DIRECTION 1: Repeat the opinion piece on dealing with terrible neighbors word for word, from start to finish.

[Opinion] How to Deal With Terrible Neighbors

Sean Kernan

I polled my readers, “What’s the worst and most prolonged feud between neighbors that you’ve seen?”

The worst one was from an anonymous woman in Ireland. Her neighbor, three doors down, and she entered began a blood feud after her dog bit the man. Because of local laws, their dog had to be euthanized.

Three months later, at Christmas, they got a card from that neighbor saying, “Your dog didn’t bite me — I just wanted some entertainment.”

It began a nine-year feud between neighbors. Rightfully so. My mother (who owns six dogs) would have been on trial for murder.

We moved 13 times for my dad’s military career during my childhood. I have had a few bad neighbors, into adulthood as well. Here’s how to manage.

The Hunting Dog

A military couple moved in two houses down.

Everything was fine until about four months in. They decided to buy a beagle. In the wee hours of each morning, this dog would bark for a full 20 minutes straight.

Beagles were originally bred in fox hunts. Their bark is designed to carry across great distances, signaling to hunters that they’d found the fox.

And hence, their bark easily cut through my walls, and the pillow I had pressed over my ear. At the time, I still worked a hard, long-hours corporate job and coveted every moment of sleep.

By the time the dog stopped barking, I was awake, as were others. Frustration ran through my veins like boiling magma.

You are probably asking yourself, “Why would this lady not bring her dog in? How could she not know that a dog barking at 5 AM isn’t cool?”

It took me a bit to figure it out. Then, it all clicked.

The wife was also in the military and her husband was deployed.

She was home alone and letting her dog out while she showered in the morning. The dog must have started barking just after she’d turned on the shower.

Or she heard it and ignored it.

Either way — it was unacceptable.

The problem continued for weeks. I tried to knock on the door several times but nobody was ever home because they both worked so much. One night at 12 PM — the barking kept going. So I called the cops.

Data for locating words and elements
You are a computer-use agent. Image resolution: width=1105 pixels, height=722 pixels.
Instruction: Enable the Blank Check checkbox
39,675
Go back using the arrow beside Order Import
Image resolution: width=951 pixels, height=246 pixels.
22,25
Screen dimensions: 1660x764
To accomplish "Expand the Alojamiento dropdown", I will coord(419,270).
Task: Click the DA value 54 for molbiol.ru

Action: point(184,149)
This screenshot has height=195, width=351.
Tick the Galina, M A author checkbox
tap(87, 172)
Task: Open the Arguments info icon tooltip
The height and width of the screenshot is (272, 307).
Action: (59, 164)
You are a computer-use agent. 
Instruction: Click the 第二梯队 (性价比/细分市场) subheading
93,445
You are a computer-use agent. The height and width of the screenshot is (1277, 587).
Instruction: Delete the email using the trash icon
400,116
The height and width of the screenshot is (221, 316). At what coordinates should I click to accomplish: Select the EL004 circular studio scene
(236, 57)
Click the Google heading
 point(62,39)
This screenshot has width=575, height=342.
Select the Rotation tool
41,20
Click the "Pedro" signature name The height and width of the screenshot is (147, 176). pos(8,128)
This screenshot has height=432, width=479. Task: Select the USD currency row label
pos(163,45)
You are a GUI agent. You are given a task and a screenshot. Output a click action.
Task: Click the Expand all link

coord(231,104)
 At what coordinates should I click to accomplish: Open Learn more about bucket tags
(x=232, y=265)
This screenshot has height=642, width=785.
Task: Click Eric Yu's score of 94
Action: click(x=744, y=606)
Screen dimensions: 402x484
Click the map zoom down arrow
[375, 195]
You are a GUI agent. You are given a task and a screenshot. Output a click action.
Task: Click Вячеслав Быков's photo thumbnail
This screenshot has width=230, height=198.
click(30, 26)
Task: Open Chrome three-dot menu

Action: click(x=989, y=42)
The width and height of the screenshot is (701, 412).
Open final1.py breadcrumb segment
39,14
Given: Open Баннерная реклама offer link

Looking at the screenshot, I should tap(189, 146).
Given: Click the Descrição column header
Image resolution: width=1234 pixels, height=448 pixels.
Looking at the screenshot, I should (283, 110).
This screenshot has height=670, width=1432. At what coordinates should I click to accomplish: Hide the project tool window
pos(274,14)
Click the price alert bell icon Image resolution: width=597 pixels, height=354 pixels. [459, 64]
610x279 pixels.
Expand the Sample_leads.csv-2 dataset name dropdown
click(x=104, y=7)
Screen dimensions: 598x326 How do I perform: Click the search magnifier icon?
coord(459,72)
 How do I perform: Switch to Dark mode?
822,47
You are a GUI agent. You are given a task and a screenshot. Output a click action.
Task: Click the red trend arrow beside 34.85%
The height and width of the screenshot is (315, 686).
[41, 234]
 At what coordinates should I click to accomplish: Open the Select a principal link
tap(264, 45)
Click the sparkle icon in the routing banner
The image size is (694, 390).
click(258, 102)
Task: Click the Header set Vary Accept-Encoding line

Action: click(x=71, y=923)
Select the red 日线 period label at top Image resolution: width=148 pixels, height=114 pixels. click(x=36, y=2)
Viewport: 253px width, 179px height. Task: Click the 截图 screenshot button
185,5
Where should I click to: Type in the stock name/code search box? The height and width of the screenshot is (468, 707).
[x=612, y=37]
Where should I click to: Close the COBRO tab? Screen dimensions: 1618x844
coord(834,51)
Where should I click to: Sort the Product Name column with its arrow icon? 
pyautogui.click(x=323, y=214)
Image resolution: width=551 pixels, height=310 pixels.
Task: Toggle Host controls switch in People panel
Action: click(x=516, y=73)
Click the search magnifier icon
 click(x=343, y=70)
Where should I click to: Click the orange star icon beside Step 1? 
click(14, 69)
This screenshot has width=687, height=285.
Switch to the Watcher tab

DIRECTION 2: Reproduce a run of lines from the records above verbatim. Begin at the line that contains "610x279 pixels." and stop after the line that contains "Action: click(x=71, y=923)".

RESPONSE 1:
[Opinion] How to Deal With Terrible Neighbors

Sean Kernan

I polled my readers, “What’s the worst and most prolonged feud between neighbors that you’ve seen?”

The worst one was from an anonymous woman in Ireland. Her neighbor, three doors down, and she entered began a blood feud after her dog bit the man. Because of local laws, their dog had to be euthanized.

Three months later, at Christmas, they got a card from that neighbor saying, “Your dog didn’t bite me — I just wanted some entertainment.”

It began a nine-year feud between neighbors. Rightfully so. My mother (who owns six dogs) would have been on trial for murder.

We moved 13 times for my dad’s military career during my childhood. I have had a few bad neighbors, into adulthood as well. Here’s how to manage.

The Hunting Dog

A military couple moved in two houses down.

Everything was fine until about four months in. They decided to buy a beagle. In the wee hours of each morning, this dog would bark for a full 20 minutes straight.

Beagles were originally bred in fox hunts. Their bark is designed to carry across great distances, signaling to hunters that they’d found the fox.

And hence, their bark easily cut through my walls, and the pillow I had pressed over my ear. At the time, I still worked a hard, long-hours corporate job and coveted every moment of sleep.

By the time the dog stopped barking, I was awake, as were others. Frustration ran through my veins like boiling magma.

You are probably asking yourself, “Why would this lady not bring her dog in? How could she not know that a dog barking at 5 AM isn’t cool?”

It took me a bit to figure it out. Then, it all clicked.

The wife was also in the military and her husband was deployed.

She was home alone and letting her dog out while she showered in the morning. The dog must have started barking just after she’d turned on the shower.

Or she heard it and ignored it.

Either way — it was unacceptable.

The problem continued for weeks. I tried to knock on the door several times but nobody was ever home because they both worked so much. One night at 12 PM — the barking kept going. So I called the cops.

RESPONSE 2:
610x279 pixels.
Expand the Sample_leads.csv-2 dataset name dropdown
click(x=104, y=7)
Screen dimensions: 598x326 How do I perform: Click the search magnifier icon?
coord(459,72)
 How do I perform: Switch to Dark mode?
822,47
You are a GUI agent. You are given a task and a screenshot. Output a click action.
Task: Click the red trend arrow beside 34.85%
The height and width of the screenshot is (315, 686).
[41, 234]
 At what coordinates should I click to accomplish: Open the Select a principal link
tap(264, 45)
Click the sparkle icon in the routing banner
The image size is (694, 390).
click(258, 102)
Task: Click the Header set Vary Accept-Encoding line

Action: click(x=71, y=923)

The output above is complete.